--- Begin The data ---
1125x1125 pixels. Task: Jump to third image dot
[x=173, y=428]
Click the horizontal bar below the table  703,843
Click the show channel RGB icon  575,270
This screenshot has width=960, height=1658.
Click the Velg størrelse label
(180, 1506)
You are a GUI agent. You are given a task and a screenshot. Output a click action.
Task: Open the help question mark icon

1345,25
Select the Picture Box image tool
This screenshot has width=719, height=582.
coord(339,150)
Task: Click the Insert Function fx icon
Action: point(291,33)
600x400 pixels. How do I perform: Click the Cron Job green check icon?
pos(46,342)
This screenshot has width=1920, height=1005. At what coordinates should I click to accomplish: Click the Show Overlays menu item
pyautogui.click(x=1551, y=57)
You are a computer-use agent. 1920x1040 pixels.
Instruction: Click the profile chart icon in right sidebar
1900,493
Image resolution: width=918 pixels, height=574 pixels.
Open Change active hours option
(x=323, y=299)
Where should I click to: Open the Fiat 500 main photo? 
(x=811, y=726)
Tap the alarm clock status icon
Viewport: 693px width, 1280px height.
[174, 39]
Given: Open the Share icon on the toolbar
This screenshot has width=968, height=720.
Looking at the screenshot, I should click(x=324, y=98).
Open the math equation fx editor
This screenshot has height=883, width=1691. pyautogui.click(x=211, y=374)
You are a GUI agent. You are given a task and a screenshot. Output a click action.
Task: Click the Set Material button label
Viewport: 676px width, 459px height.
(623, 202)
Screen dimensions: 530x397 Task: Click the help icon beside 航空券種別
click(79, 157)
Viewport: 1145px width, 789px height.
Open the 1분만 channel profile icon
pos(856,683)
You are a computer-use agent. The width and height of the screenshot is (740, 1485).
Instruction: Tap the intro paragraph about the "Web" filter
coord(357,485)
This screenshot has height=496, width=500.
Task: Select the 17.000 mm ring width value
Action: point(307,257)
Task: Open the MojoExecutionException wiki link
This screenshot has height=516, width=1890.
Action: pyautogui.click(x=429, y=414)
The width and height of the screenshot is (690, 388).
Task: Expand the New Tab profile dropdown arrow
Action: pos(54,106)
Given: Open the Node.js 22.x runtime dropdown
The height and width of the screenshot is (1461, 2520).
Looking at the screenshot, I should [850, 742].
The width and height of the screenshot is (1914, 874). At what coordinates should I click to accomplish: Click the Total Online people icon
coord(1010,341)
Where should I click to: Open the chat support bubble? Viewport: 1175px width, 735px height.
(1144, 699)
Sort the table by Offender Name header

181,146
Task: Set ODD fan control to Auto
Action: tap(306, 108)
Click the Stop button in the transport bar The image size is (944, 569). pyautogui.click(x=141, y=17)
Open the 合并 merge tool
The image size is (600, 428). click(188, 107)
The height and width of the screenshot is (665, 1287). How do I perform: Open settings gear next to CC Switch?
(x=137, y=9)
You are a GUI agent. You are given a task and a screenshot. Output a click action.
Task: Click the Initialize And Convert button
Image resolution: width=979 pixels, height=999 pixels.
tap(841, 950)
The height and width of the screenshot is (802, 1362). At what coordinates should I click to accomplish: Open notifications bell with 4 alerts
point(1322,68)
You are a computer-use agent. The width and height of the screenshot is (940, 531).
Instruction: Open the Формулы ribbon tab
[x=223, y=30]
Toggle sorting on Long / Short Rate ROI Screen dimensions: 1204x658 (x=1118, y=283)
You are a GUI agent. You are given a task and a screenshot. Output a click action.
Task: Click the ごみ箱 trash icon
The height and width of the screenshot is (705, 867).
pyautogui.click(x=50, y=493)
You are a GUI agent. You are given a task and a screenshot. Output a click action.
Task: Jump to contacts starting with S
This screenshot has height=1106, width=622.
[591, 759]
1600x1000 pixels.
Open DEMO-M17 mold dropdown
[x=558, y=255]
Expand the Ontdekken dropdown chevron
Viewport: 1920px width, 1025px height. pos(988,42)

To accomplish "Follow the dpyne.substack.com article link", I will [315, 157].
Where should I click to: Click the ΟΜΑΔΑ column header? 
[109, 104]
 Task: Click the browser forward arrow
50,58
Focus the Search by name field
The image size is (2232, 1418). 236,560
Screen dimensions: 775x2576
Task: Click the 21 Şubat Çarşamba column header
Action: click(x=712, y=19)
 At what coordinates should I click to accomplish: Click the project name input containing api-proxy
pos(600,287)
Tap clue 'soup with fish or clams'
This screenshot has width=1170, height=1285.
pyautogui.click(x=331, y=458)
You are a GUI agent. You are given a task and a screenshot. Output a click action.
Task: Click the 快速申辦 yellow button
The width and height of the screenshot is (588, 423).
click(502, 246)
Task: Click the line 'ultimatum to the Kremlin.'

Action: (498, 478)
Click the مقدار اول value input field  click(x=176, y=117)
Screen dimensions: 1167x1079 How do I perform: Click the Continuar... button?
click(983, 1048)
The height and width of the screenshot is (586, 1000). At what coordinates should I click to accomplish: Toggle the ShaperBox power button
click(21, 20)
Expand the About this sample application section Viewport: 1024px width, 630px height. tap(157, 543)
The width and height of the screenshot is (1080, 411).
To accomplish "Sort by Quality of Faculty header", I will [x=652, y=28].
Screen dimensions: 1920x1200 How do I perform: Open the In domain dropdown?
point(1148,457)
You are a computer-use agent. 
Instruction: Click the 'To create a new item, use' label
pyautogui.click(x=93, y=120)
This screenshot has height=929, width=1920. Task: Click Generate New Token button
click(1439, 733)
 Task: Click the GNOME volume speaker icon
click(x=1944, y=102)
--- End The data ---
Rename "computer-use agent" to "desktop automation agent" wherever it occurs in the records above, and reproduce every line otherwise unchanged.

1125x1125 pixels. Task: Jump to third image dot
[x=173, y=428]
Click the horizontal bar below the table  703,843
Click the show channel RGB icon  575,270
This screenshot has width=960, height=1658.
Click the Velg størrelse label
(180, 1506)
You are a GUI agent. You are given a task and a screenshot. Output a click action.
Task: Open the help question mark icon

1345,25
Select the Picture Box image tool
This screenshot has width=719, height=582.
coord(339,150)
Task: Click the Insert Function fx icon
Action: point(291,33)
600x400 pixels. How do I perform: Click the Cron Job green check icon?
pos(46,342)
This screenshot has width=1920, height=1005. At what coordinates should I click to accomplish: Click the Show Overlays menu item
pyautogui.click(x=1551, y=57)
You are a desktop automation agent. 1920x1040 pixels.
Instruction: Click the profile chart icon in right sidebar
1900,493
Image resolution: width=918 pixels, height=574 pixels.
Open Change active hours option
(x=323, y=299)
Where should I click to: Open the Fiat 500 main photo? 
(x=811, y=726)
Tap the alarm clock status icon
Viewport: 693px width, 1280px height.
[174, 39]
Given: Open the Share icon on the toolbar
This screenshot has width=968, height=720.
Looking at the screenshot, I should click(x=324, y=98).
Open the math equation fx editor
This screenshot has height=883, width=1691. pyautogui.click(x=211, y=374)
You are a GUI agent. You are given a task and a screenshot. Output a click action.
Task: Click the Set Material button label
Viewport: 676px width, 459px height.
(623, 202)
Screen dimensions: 530x397 Task: Click the help icon beside 航空券種別
click(79, 157)
Viewport: 1145px width, 789px height.
Open the 1분만 channel profile icon
pos(856,683)
You are a desktop automation agent. The width and height of the screenshot is (740, 1485).
Instruction: Tap the intro paragraph about the "Web" filter
coord(357,485)
This screenshot has height=496, width=500.
Task: Select the 17.000 mm ring width value
Action: point(307,257)
Task: Open the MojoExecutionException wiki link
This screenshot has height=516, width=1890.
Action: pyautogui.click(x=429, y=414)
The width and height of the screenshot is (690, 388).
Task: Expand the New Tab profile dropdown arrow
Action: pos(54,106)
Given: Open the Node.js 22.x runtime dropdown
The height and width of the screenshot is (1461, 2520).
Looking at the screenshot, I should [850, 742].
The width and height of the screenshot is (1914, 874). At what coordinates should I click to accomplish: Click the Total Online people icon
coord(1010,341)
Where should I click to: Open the chat support bubble? Viewport: 1175px width, 735px height.
(1144, 699)
Sort the table by Offender Name header

181,146
Task: Set ODD fan control to Auto
Action: tap(306, 108)
Click the Stop button in the transport bar The image size is (944, 569). pyautogui.click(x=141, y=17)
Open the 合并 merge tool
The image size is (600, 428). click(188, 107)
The height and width of the screenshot is (665, 1287). How do I perform: Open settings gear next to CC Switch?
(x=137, y=9)
You are a GUI agent. You are given a task and a screenshot. Output a click action.
Task: Click the Initialize And Convert button
Image resolution: width=979 pixels, height=999 pixels.
tap(841, 950)
The height and width of the screenshot is (802, 1362). At what coordinates should I click to accomplish: Open notifications bell with 4 alerts
point(1322,68)
You are a desktop automation agent. The width and height of the screenshot is (940, 531).
Instruction: Open the Формулы ribbon tab
[x=223, y=30]
Toggle sorting on Long / Short Rate ROI Screen dimensions: 1204x658 (x=1118, y=283)
You are a GUI agent. You are given a task and a screenshot. Output a click action.
Task: Click the ごみ箱 trash icon
The height and width of the screenshot is (705, 867).
pyautogui.click(x=50, y=493)
You are a GUI agent. You are given a task and a screenshot. Output a click action.
Task: Jump to contacts starting with S
This screenshot has height=1106, width=622.
[591, 759]
1600x1000 pixels.
Open DEMO-M17 mold dropdown
[x=558, y=255]
Expand the Ontdekken dropdown chevron
Viewport: 1920px width, 1025px height. pos(988,42)

To accomplish "Follow the dpyne.substack.com article link", I will [315, 157].
Where should I click to: Click the ΟΜΑΔΑ column header? 
[109, 104]
 Task: Click the browser forward arrow
50,58
Focus the Search by name field
The image size is (2232, 1418). 236,560
Screen dimensions: 775x2576
Task: Click the 21 Şubat Çarşamba column header
Action: click(x=712, y=19)
 At what coordinates should I click to accomplish: Click the project name input containing api-proxy
pos(600,287)
Tap clue 'soup with fish or clams'
This screenshot has width=1170, height=1285.
pyautogui.click(x=331, y=458)
You are a GUI agent. You are given a task and a screenshot. Output a click action.
Task: Click the 快速申辦 yellow button
The width and height of the screenshot is (588, 423).
click(502, 246)
Task: Click the line 'ultimatum to the Kremlin.'

Action: (498, 478)
Click the مقدار اول value input field  click(x=176, y=117)
Screen dimensions: 1167x1079 How do I perform: Click the Continuar... button?
click(983, 1048)
The height and width of the screenshot is (586, 1000). At what coordinates should I click to accomplish: Toggle the ShaperBox power button
click(21, 20)
Expand the About this sample application section Viewport: 1024px width, 630px height. tap(157, 543)
The width and height of the screenshot is (1080, 411).
To accomplish "Sort by Quality of Faculty header", I will [x=652, y=28].
Screen dimensions: 1920x1200 How do I perform: Open the In domain dropdown?
point(1148,457)
You are a desktop automation agent. 
Instruction: Click the 'To create a new item, use' label
pyautogui.click(x=93, y=120)
This screenshot has height=929, width=1920. Task: Click Generate New Token button
click(1439, 733)
 Task: Click the GNOME volume speaker icon
click(x=1944, y=102)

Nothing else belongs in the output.